100MBのデータならおよそ10秒程度で処理できる(10スレッド使用時)。
インストール
git clone https://github.com/lh3/bfc.git
cd bfc/
make
./bfc -h #動作確認
user$ ./bfc -h
Usage: bfc [options] <to-count.fq> [to-correct.fq]
Options:
-s FLOAT approx genome size (k/m/g allowed; change -k and -b) [unset]
-k INT k-mer length [33]
-t INT number of threads [1]
-b INT set Bloom filter size to pow(2,INT) bits [33]
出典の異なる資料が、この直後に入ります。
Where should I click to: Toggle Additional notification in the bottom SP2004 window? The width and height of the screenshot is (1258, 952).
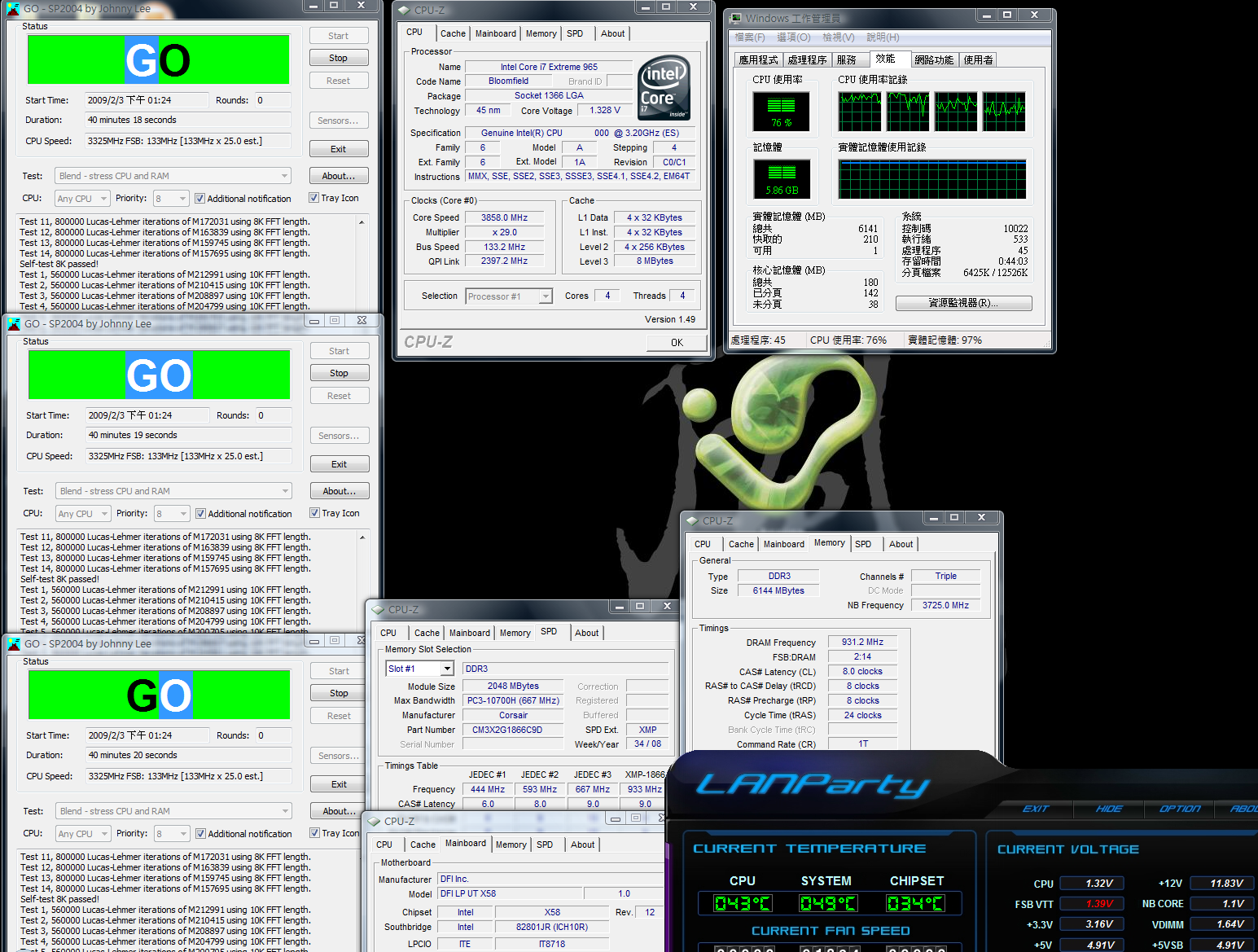click(x=200, y=833)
-H INT use INT hash functions for Bloom filter [4]
-d FILE dump hash table to FILE [null]
-E skip error correction
-R refine bfc-corrected reads
-r FILE restore hash table from FILE [null]
-w INT no more than 5 ec or 2 highQ ec in INT-bp window [10]
-c INT min k-mer coverage [3]
-Q force FASTA output
-1 drop reads containing unique k-mers
-v show version number
-h show command line help
パスの通ったディレクトリに移動しておく。
ラン
k=33でシングルエンドのデータをエラー補正。
bfc -s 3g -k33 -t12 input.fq > correct.fq
- -s FLOAT approx genome size (k/m/g allowed; change -k and -b) [unset]
- -k INT k-mer length [33]
- -t INT number of threads [1]
- -c INT min k-mer coverage [3]
シングルトンの配列は除く。入出力はgz圧縮。
bfc -1 -s 3g -k33 -t12 corrected.fq.gz | gzip -1 > trimmed.fq.gz
- -1 drop reads containing unique k-mers
引用
BFC: correcting Illumina sequencing errors.
Li H.
Bioinformatics. 2015 Sep 1;31(17):2885-7. doi: 10.1093/bioinformatics/btv290. Epub 2015 May 6.